Chris Jordan: Artist (My commentary in parantheses.)

(These lossy JPEGs don't do photographer Chris Jordan's "Intolerable Beauty" series justice—he's the first speaker at Pop!Tech, on right now—but you can see more at his web gallery.)

"What a thrill to be here in this beautiful setting." Jordan looks and speaks like a slightly more confident Jeff Goldblum.

"Intolerable Beauty" was the first project shown. Jordan would go out into industrial yards and photograph piles of trash near Seattle. He wants to show "the other side of consumerism."

"I knew that I couldn't convey the real scale ... because our waste stream is divided into hundreds and thousands of streams."
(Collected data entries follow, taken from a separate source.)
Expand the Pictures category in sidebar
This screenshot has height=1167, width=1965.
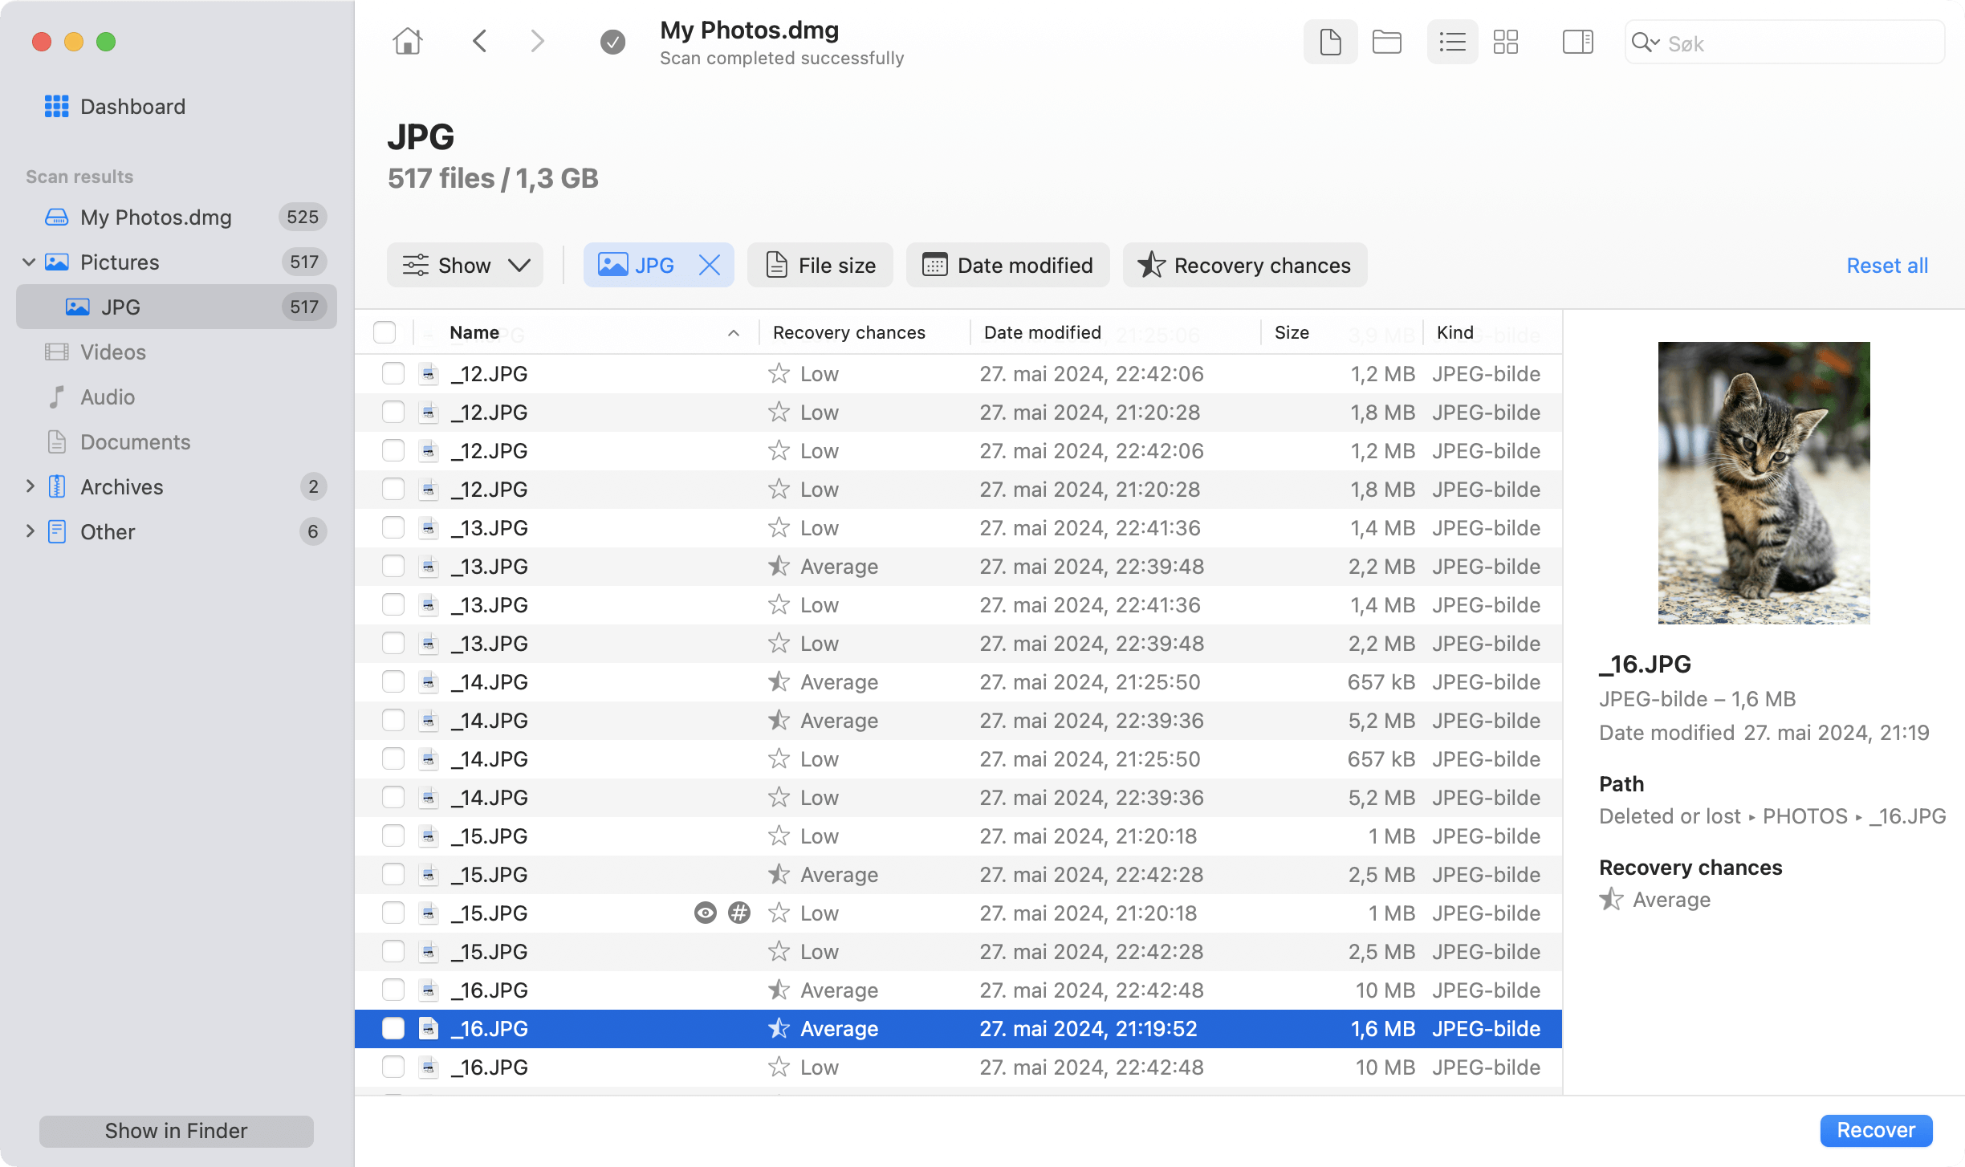[x=28, y=261]
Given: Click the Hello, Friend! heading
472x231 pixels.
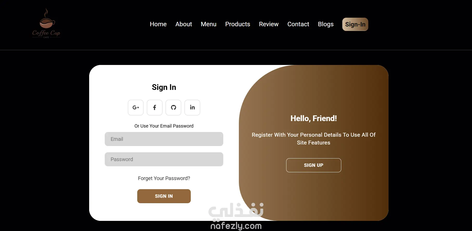Looking at the screenshot, I should [x=314, y=118].
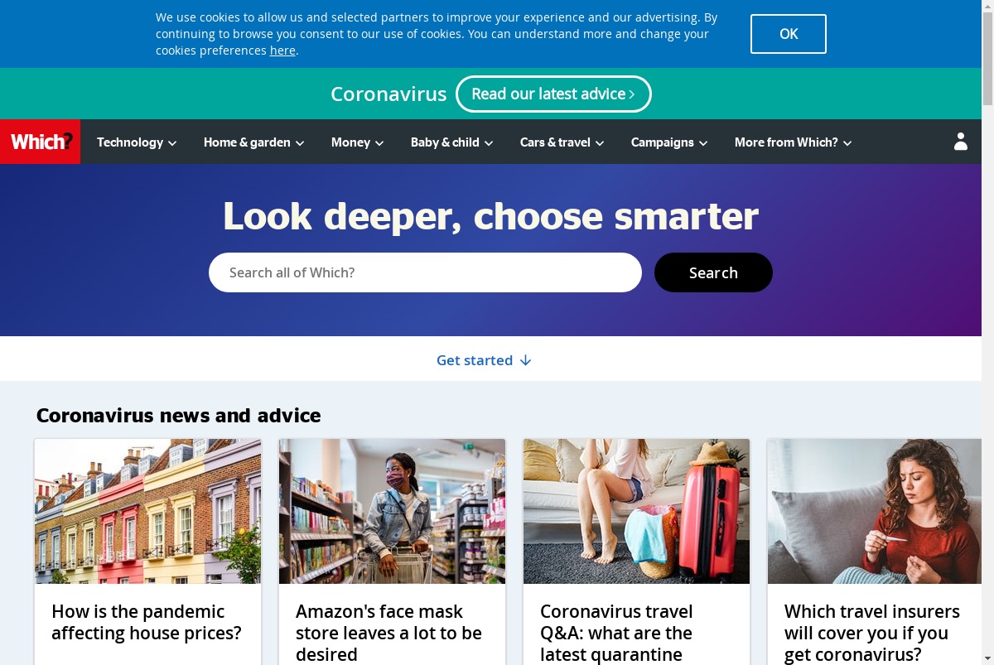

"The more work I did on this project the darker my experience got."

426k cell phones are thrown away every day. His latest work works to digitally composite all 426k phones into a giant image. (I don't see those images on his website, but the series is called "Running the Numbers.") One image is showing the amount of paper used in the U.S. everyday, just photocopies, and it's a wall that is twice as high as Seattle's Space Needle and many times as wide.

"We can't feel statistics." "If we're first going to make radical changes, we have to feel these issues." Trying to turn data into the "universal digital language of feeling." 2 million plastic bottles used every five minutes. (P.S. I scored some of those potato-starch-based Spudware utensils! It's the little things.)

(All this is making we wonder when people will start mining landfills. Are any companies buying landfills?)

"The individual matters." "If 300 million of us decide we do matter, the revolution happens." (He uses a lot of terms like "consciousness change" that cause me to irrationally bristle, and perhaps others to which the message is aimed outside a conference; maybe we need a new lexicon of change.)

In the Q&A, Jordan talked about making changes based on the discoveries from his own work, such as stopping using plastic bottles. At first he blamed the issue on big companies, then took it on himself to make small, persistent changes. He also is now a vegetarian and only buys clothes from Goodwill.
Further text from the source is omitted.